On the other hand, the whole point of such cultural comparisons is to be able to show the dynamic relation of different cultures to different institutional or structural set-ups. Yet, in practice, the comparison ends up relying on already-established interpretations, as in Ikegami's case the connection between individualism and capitalism. So, in the end, nothing really rides on the comparison: on the one side, a superficial stereotype is invoked, and on the other the meat of the argument offered for the interpretation of the culture in question is presented independently of the comparison. (Indeed, typically the comparison is hived off into the introduction and conclusion.) The comparison is just trotted out either to say "Look, this line of argument is analogous to this piece of conventional wisdom," or else to beat up on some stupid piece of eurocentric prejudice--as in Ikegami's case, she reminds us once again that Ruth Benedict's The Chrysanthemum and the Sword is a total mess.

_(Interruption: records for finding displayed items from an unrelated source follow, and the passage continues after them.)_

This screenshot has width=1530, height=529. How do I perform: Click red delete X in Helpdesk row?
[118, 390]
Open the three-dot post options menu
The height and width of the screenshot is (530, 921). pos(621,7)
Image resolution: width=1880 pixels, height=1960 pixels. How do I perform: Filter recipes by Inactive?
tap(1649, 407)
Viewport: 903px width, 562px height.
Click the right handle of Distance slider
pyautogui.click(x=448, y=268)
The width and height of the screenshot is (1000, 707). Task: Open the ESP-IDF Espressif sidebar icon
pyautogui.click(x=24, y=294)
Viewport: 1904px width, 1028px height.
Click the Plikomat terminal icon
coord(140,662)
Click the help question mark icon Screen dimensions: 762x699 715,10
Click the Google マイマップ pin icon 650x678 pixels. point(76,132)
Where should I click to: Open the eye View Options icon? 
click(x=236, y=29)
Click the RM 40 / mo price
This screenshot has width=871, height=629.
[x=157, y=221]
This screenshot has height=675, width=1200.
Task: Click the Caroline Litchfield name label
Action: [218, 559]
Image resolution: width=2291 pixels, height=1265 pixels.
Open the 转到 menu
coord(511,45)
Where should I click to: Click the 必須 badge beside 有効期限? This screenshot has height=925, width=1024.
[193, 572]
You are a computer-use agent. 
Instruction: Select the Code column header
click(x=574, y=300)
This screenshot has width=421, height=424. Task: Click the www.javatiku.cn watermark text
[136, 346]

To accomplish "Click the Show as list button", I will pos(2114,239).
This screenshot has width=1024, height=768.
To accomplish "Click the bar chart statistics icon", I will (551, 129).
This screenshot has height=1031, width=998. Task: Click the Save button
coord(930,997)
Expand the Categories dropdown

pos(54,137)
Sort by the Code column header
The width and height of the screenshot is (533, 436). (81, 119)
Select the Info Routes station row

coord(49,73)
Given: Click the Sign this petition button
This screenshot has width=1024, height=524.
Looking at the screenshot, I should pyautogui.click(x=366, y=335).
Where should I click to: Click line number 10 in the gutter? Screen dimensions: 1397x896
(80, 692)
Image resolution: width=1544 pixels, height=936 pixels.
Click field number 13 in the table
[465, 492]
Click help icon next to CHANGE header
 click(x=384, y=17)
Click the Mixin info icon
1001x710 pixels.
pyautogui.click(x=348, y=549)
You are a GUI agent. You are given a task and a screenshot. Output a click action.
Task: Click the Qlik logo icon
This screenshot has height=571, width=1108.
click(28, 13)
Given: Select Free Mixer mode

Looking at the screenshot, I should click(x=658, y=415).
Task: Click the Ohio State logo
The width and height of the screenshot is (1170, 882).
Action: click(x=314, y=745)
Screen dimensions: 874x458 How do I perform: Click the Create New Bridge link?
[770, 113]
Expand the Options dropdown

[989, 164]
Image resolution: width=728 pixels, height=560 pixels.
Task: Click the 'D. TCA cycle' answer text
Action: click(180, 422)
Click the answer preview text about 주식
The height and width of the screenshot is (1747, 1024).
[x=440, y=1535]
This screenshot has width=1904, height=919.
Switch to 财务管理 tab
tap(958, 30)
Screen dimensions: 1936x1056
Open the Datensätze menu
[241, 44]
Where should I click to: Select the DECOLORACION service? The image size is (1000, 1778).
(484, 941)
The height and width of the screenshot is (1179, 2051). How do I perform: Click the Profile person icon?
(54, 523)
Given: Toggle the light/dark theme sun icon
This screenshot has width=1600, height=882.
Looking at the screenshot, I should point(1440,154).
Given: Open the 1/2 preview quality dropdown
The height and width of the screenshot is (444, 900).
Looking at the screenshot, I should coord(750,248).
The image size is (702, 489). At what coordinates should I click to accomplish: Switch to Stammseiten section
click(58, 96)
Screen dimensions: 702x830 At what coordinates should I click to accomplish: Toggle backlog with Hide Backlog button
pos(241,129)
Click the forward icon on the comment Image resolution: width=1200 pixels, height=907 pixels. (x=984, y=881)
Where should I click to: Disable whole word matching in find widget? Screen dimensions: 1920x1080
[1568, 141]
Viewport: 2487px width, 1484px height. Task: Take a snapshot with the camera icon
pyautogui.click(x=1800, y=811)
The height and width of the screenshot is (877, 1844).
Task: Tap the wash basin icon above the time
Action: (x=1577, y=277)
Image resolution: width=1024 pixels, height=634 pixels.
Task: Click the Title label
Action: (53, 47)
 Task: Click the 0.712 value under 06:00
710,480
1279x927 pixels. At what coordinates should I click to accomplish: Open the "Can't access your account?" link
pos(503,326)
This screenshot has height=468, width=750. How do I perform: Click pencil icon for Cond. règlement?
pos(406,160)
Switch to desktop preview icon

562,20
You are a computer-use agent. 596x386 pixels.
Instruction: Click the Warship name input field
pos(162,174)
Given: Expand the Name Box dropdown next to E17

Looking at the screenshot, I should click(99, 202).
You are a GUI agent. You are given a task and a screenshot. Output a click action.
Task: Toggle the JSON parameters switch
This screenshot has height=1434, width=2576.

OK, well that's a total mess, but two morals:
  • There's a mystique of comparison in historical sociology, which often relies on stereotyped or overly simplistic images of one the cases being used in the comparison, usually taken as somehow the canonical case that the case the author is actually providing original analysis of is a variant or a contrast.
  • Cultural systems cannot be easily be broken down and characterized in terms of "values" on "variables." This is in fact in contrast to elements of the material structures of a society (e.g. economic relations, political institutions, and demographic patterns) that can fruitfully be analyzed in this way. This is just another way of saying that it requires, instead, "thick" description.